• _Data for the task_:
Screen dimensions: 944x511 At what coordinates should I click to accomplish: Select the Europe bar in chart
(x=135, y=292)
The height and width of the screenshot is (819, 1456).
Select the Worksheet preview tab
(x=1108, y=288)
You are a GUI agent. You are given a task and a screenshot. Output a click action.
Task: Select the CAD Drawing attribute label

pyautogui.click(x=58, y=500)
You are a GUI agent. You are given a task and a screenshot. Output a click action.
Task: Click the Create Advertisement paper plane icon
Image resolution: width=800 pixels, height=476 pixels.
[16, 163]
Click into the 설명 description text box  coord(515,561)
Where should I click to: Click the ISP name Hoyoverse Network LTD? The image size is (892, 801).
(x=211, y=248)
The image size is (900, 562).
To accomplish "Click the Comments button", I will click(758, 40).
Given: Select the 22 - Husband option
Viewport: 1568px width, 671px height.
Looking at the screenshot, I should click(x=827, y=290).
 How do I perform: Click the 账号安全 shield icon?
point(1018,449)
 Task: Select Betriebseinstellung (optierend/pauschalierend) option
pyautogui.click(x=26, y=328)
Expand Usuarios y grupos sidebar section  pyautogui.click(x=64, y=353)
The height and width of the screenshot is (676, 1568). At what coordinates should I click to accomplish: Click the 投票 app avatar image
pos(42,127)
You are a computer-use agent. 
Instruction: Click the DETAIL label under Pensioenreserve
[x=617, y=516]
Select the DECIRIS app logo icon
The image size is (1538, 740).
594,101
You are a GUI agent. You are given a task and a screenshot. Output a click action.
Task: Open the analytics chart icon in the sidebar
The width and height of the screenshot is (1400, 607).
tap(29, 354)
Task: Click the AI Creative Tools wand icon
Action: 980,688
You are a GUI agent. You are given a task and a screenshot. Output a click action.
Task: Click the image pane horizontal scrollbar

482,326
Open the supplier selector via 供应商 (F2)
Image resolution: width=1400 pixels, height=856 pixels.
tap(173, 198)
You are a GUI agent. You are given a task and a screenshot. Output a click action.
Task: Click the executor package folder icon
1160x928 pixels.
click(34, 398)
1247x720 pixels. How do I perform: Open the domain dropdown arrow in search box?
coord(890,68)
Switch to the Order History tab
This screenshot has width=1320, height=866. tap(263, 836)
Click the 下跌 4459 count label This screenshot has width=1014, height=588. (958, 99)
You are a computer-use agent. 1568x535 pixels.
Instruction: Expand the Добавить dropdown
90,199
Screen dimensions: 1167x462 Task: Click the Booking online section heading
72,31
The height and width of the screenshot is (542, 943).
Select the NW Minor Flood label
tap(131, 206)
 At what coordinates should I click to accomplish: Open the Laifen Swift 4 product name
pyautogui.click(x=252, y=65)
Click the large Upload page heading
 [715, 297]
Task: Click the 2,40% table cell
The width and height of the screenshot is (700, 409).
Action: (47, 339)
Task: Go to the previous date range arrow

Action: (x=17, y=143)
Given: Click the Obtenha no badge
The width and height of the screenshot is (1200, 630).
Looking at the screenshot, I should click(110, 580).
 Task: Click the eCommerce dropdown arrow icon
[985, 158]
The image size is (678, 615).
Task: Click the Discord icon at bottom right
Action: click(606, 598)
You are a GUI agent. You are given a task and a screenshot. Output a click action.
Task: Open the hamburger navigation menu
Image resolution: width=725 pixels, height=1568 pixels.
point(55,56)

• _Work instruction_:
Reproduce the data. Keep it exact.

• _Written answer_:
Screen dimensions: 944x511 At what coordinates should I click to accomplish: Select the Europe bar in chart
(x=135, y=292)
The height and width of the screenshot is (819, 1456).
Select the Worksheet preview tab
(x=1108, y=288)
You are a GUI agent. You are given a task and a screenshot. Output a click action.
Task: Select the CAD Drawing attribute label

pyautogui.click(x=58, y=500)
You are a GUI agent. You are given a task and a screenshot. Output a click action.
Task: Click the Create Advertisement paper plane icon
Image resolution: width=800 pixels, height=476 pixels.
[16, 163]
Click into the 설명 description text box  coord(515,561)
Where should I click to: Click the ISP name Hoyoverse Network LTD? The image size is (892, 801).
(x=211, y=248)
The image size is (900, 562).
To accomplish "Click the Comments button", I will click(758, 40).
Given: Select the 22 - Husband option
Viewport: 1568px width, 671px height.
Looking at the screenshot, I should click(x=827, y=290).
 How do I perform: Click the 账号安全 shield icon?
point(1018,449)
 Task: Select Betriebseinstellung (optierend/pauschalierend) option
pyautogui.click(x=26, y=328)
Expand Usuarios y grupos sidebar section  pyautogui.click(x=64, y=353)
The height and width of the screenshot is (676, 1568). At what coordinates should I click to accomplish: Click the 投票 app avatar image
pos(42,127)
You are a computer-use agent. 
Instruction: Click the DETAIL label under Pensioenreserve
[x=617, y=516]
Select the DECIRIS app logo icon
The image size is (1538, 740).
594,101
You are a GUI agent. You are given a task and a screenshot. Output a click action.
Task: Open the analytics chart icon in the sidebar
The width and height of the screenshot is (1400, 607).
tap(29, 354)
Task: Click the AI Creative Tools wand icon
Action: 980,688
You are a GUI agent. You are given a task and a screenshot. Output a click action.
Task: Click the image pane horizontal scrollbar

482,326
Open the supplier selector via 供应商 (F2)
Image resolution: width=1400 pixels, height=856 pixels.
tap(173, 198)
You are a GUI agent. You are given a task and a screenshot. Output a click action.
Task: Click the executor package folder icon
1160x928 pixels.
click(34, 398)
1247x720 pixels. How do I perform: Open the domain dropdown arrow in search box?
coord(890,68)
Switch to the Order History tab
This screenshot has width=1320, height=866. tap(263, 836)
Click the 下跌 4459 count label This screenshot has width=1014, height=588. (958, 99)
You are a computer-use agent. 1568x535 pixels.
Instruction: Expand the Добавить dropdown
90,199
Screen dimensions: 1167x462 Task: Click the Booking online section heading
72,31
The height and width of the screenshot is (542, 943).
Select the NW Minor Flood label
tap(131, 206)
 At what coordinates should I click to accomplish: Open the Laifen Swift 4 product name
pyautogui.click(x=252, y=65)
Click the large Upload page heading
 [715, 297]
Task: Click the 2,40% table cell
The width and height of the screenshot is (700, 409).
Action: (47, 339)
Task: Go to the previous date range arrow

Action: (x=17, y=143)
Given: Click the Obtenha no badge
The width and height of the screenshot is (1200, 630).
Looking at the screenshot, I should click(110, 580).
 Task: Click the eCommerce dropdown arrow icon
[985, 158]
The image size is (678, 615).
Task: Click the Discord icon at bottom right
Action: click(606, 598)
You are a GUI agent. You are given a task and a screenshot. Output a click action.
Task: Open the hamburger navigation menu
Image resolution: width=725 pixels, height=1568 pixels.
point(55,56)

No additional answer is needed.